Records from a data source:

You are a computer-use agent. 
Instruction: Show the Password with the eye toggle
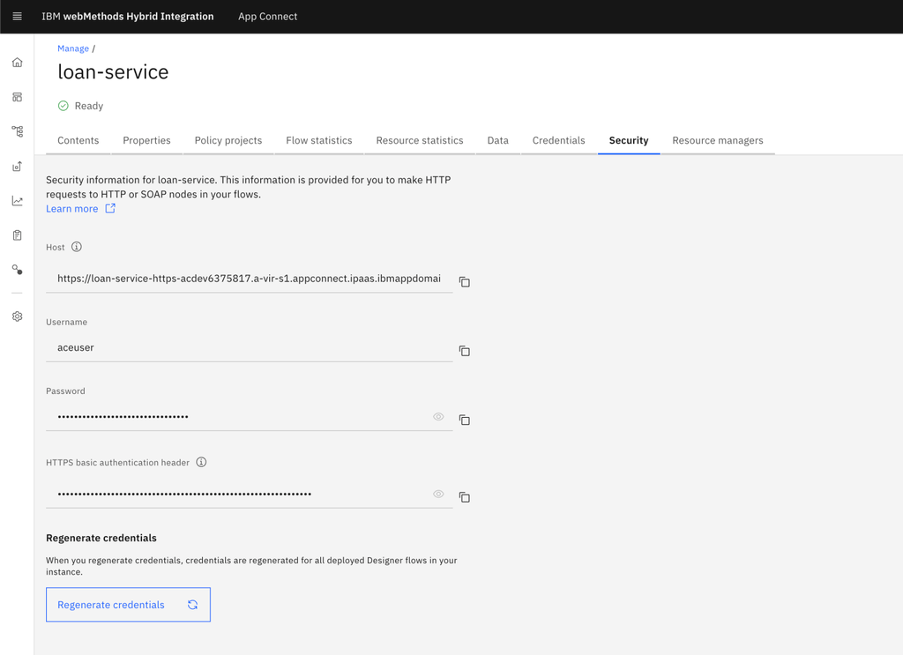[438, 417]
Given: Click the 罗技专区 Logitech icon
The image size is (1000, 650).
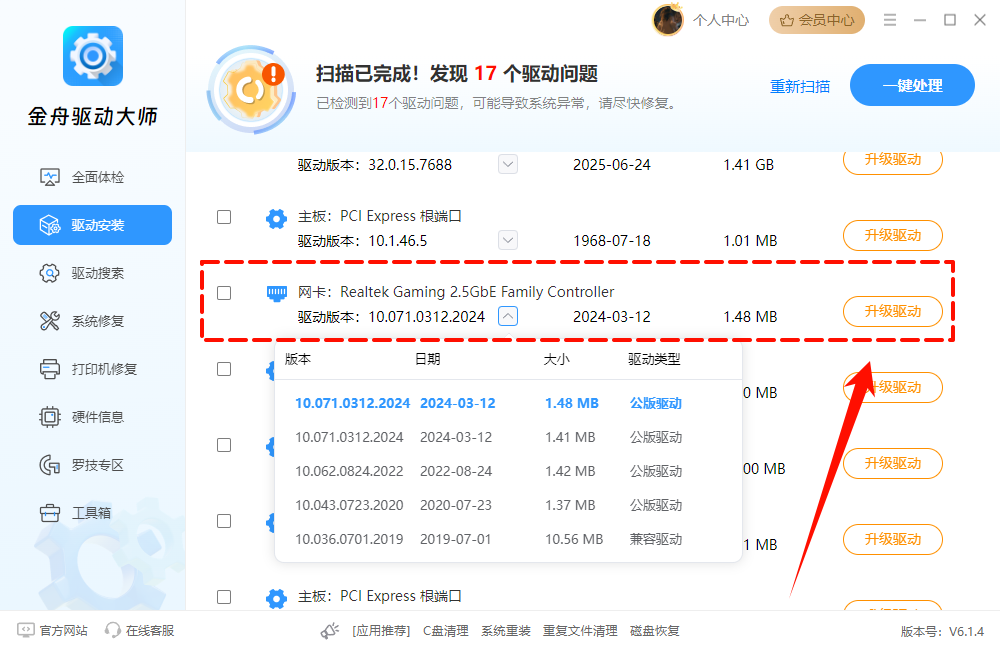Looking at the screenshot, I should [x=49, y=465].
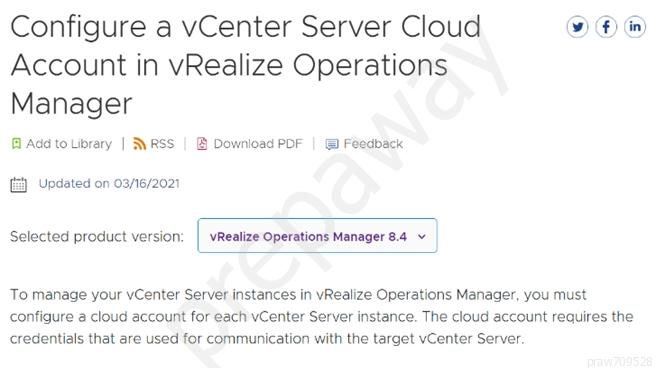Click the Add to Library bookmark icon

pos(16,143)
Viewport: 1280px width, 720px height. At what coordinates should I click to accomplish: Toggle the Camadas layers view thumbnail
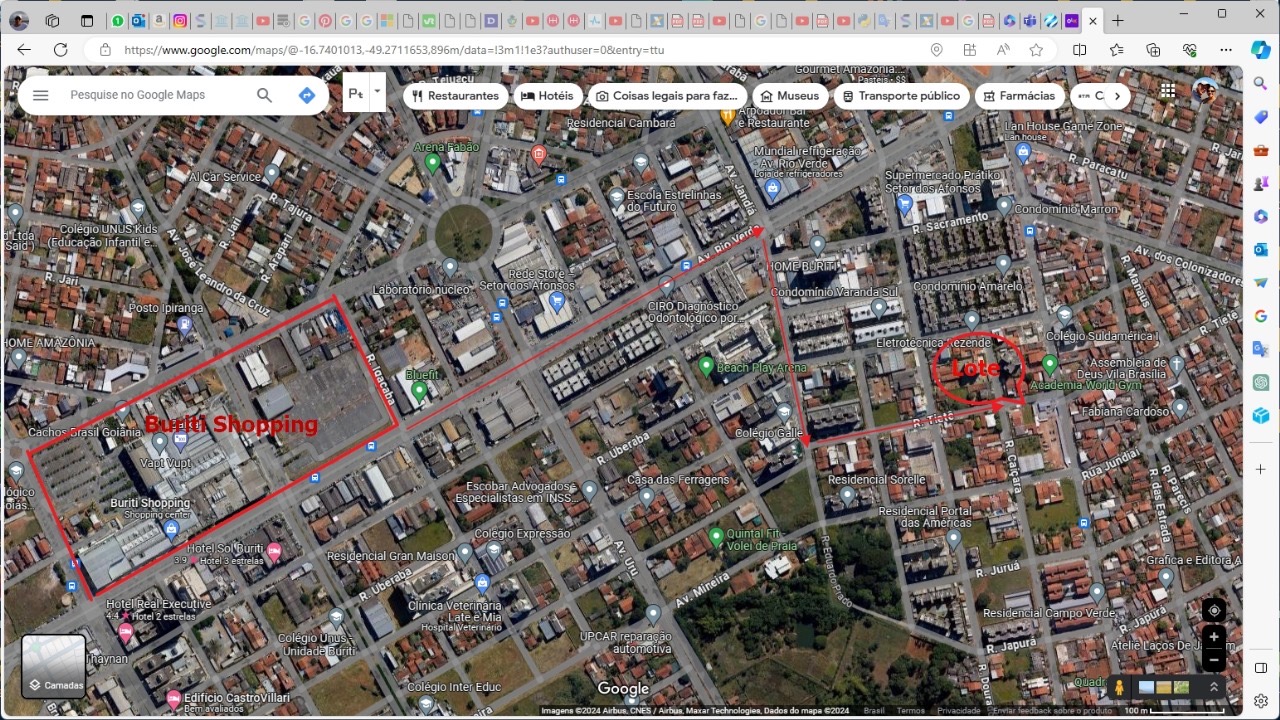(x=54, y=666)
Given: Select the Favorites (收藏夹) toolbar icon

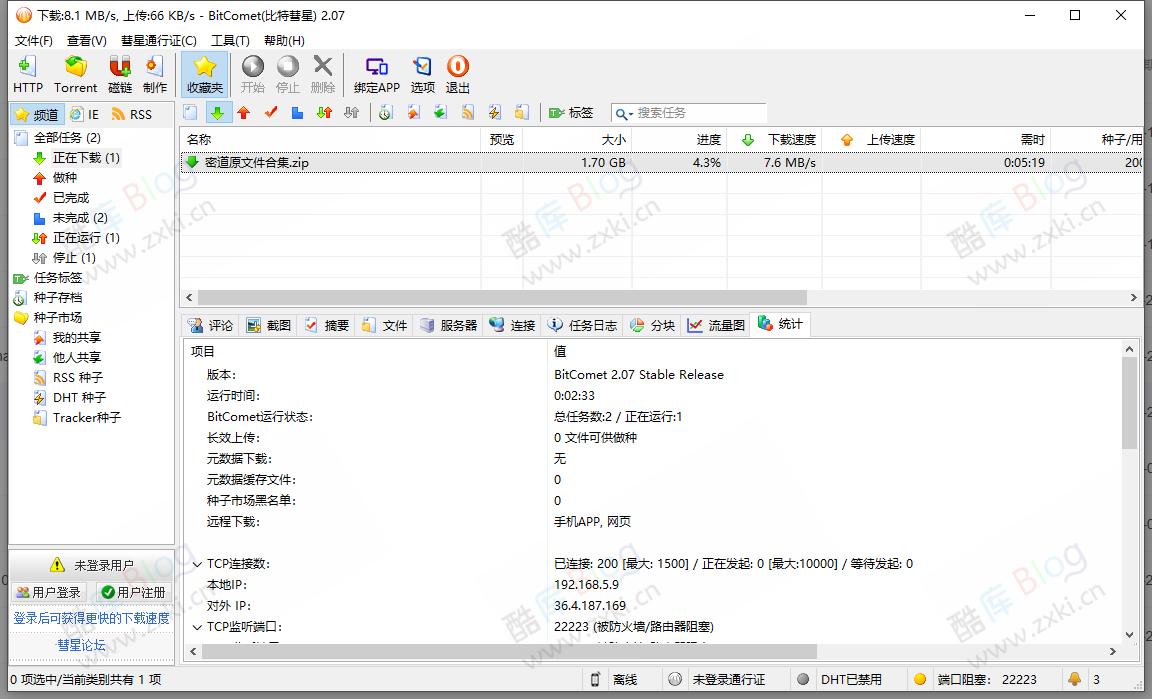Looking at the screenshot, I should (x=203, y=73).
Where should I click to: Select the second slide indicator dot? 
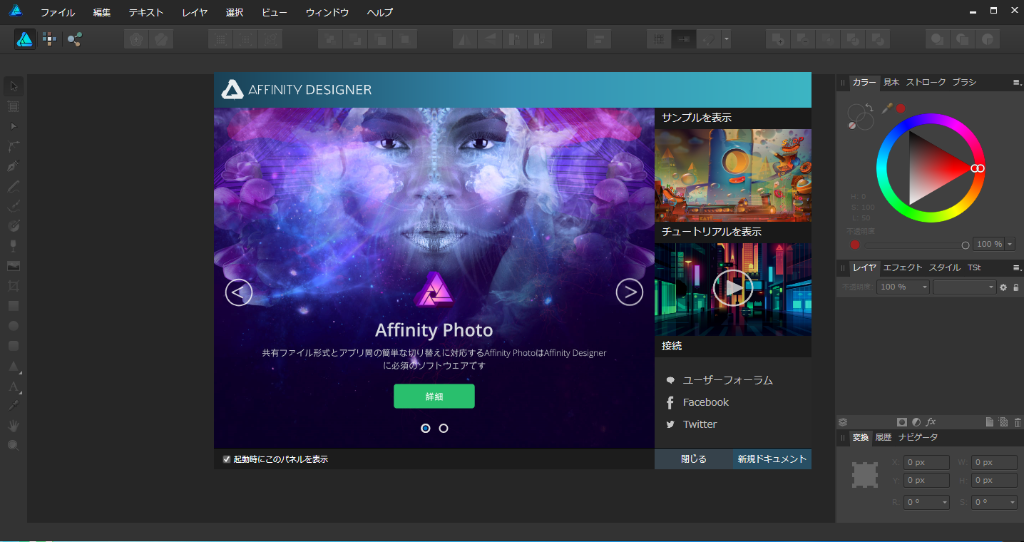pyautogui.click(x=444, y=428)
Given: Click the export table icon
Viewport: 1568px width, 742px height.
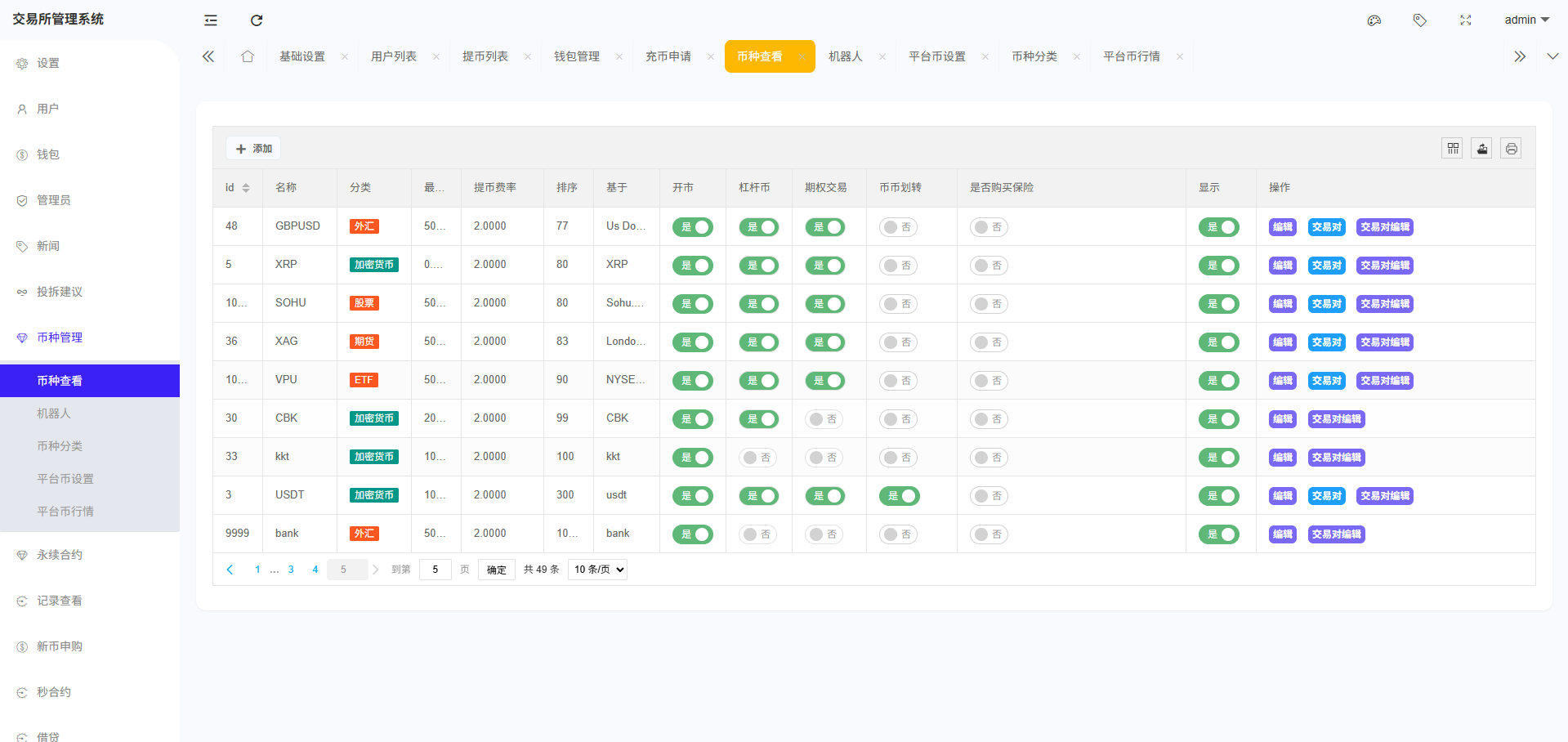Looking at the screenshot, I should 1482,149.
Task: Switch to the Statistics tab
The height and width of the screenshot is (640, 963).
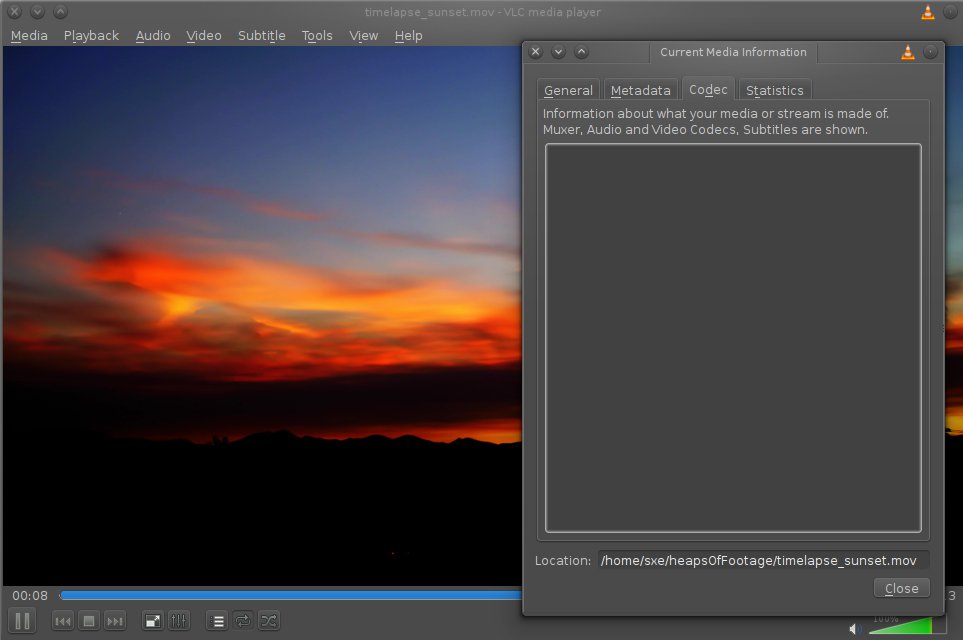Action: [x=774, y=90]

EXERCISE INSTRUCTIONS: Every entry above is to be copied verbatim, with the pictures removed.

WORKED SOLUTION:
You are a computer-use agent. 
Instruction: Show the Password with the eye toggle
[438, 417]
Given: Click the 罗技专区 Logitech icon
The image size is (1000, 650).
Looking at the screenshot, I should [x=49, y=465].
Click the Add to Library bookmark icon

pos(16,143)
Viewport: 1280px width, 720px height. At what coordinates should I click to accomplish: Toggle the Camadas layers view thumbnail
(x=54, y=666)
Given: Select the Favorites (收藏夹) toolbar icon

Looking at the screenshot, I should (x=203, y=73).
Where should I click to: Select the second slide indicator dot? 
pyautogui.click(x=444, y=428)
Given: Click the export table icon
Viewport: 1568px width, 742px height.
Looking at the screenshot, I should 1482,149.
Task: Switch to the Statistics tab
The height and width of the screenshot is (640, 963).
Action: [x=774, y=90]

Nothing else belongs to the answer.